A sudden loss of net worth in middle or older age is associated with a significantly higher risk of death, according to a Northwestern Medicine and University of Michigan study.
When people lose 75 percent or more of their total wealth during a two-year period, they are 50 percent more likely to die in the next 20 years, the study found.
“We found losing your life savings has a profound effect on [a] person’s long-term health,” said lead author Lindsay Pool, PhD, a research assistant professor of preventive medicine at Northwestern University (NU) Feinberg School of Medicine. “It’s a very pervasive issue.

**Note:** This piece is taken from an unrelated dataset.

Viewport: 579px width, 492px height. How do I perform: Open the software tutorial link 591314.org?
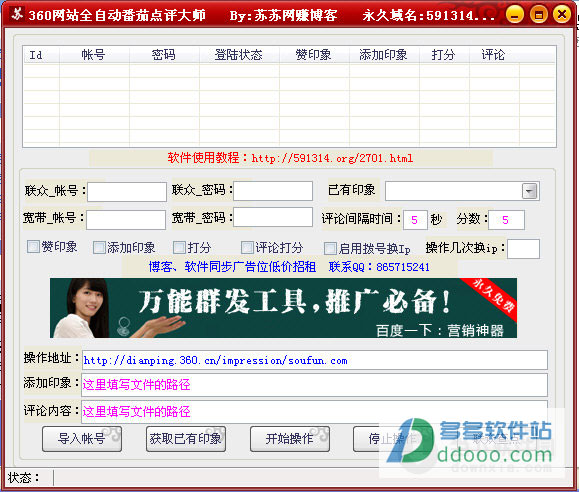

It wasn’t just a few individuals, but more than 25 percent of Americans had a wealth shock over the 20 years of the study.”
Though the rate of savings loss spiked during the Great Recession, middle- and older-age Americans consistently lost savings across the 20-year period, regardless of the larger economic climate.
The study, which was published in JAMA, is the first to look at the long-term effects of a large financial loss, such as one that occurs because of medical debt.
The study also examined a group of low-income people who didn’t have any wealth accumulated and who are considered socially vulnerable in terms of their health. Their increased risk of mortality over 20 years was 67 percent.
“The most surprising finding was that having wealth and losing it is almost as bad for your life expectancy as never having wealth,” Pool said.
The likely cause of the increased death risk may be twofold. “These people suffer a mental health toll because of the financial loss as well as pulling back from medical care because they can’t afford it,” Pool said.
The study builds on prior research in the wake of the Great Recession from 2007 to the early 2010s. Those studies examined short-term health effects such as depression, blood pressure, and other markers of stress that changed as peoples’ financial circumstances took a nosedive.
The study was based on data from the Health and Retirement Study from the National Institute on Aging (NIA). The study, which included more than 8,000 participants, was started in 1992 and follows a representative group of U.S. adults 50 years and older every two years.
“This shows clinicians need to have an awareness of their patients’ financial circumstances,” Pool said. “It’s something they need to ask about to understand if their patients may be at an increased health risk.”
Next, Pool and colleagues will investigate the mechanisms that lead to higher mortality after a big financial loss. “Why are people dying, and can we intervene at some point in a way that might reverse the course of that increased risk?” she said.
This article was adapted from information provided by NU.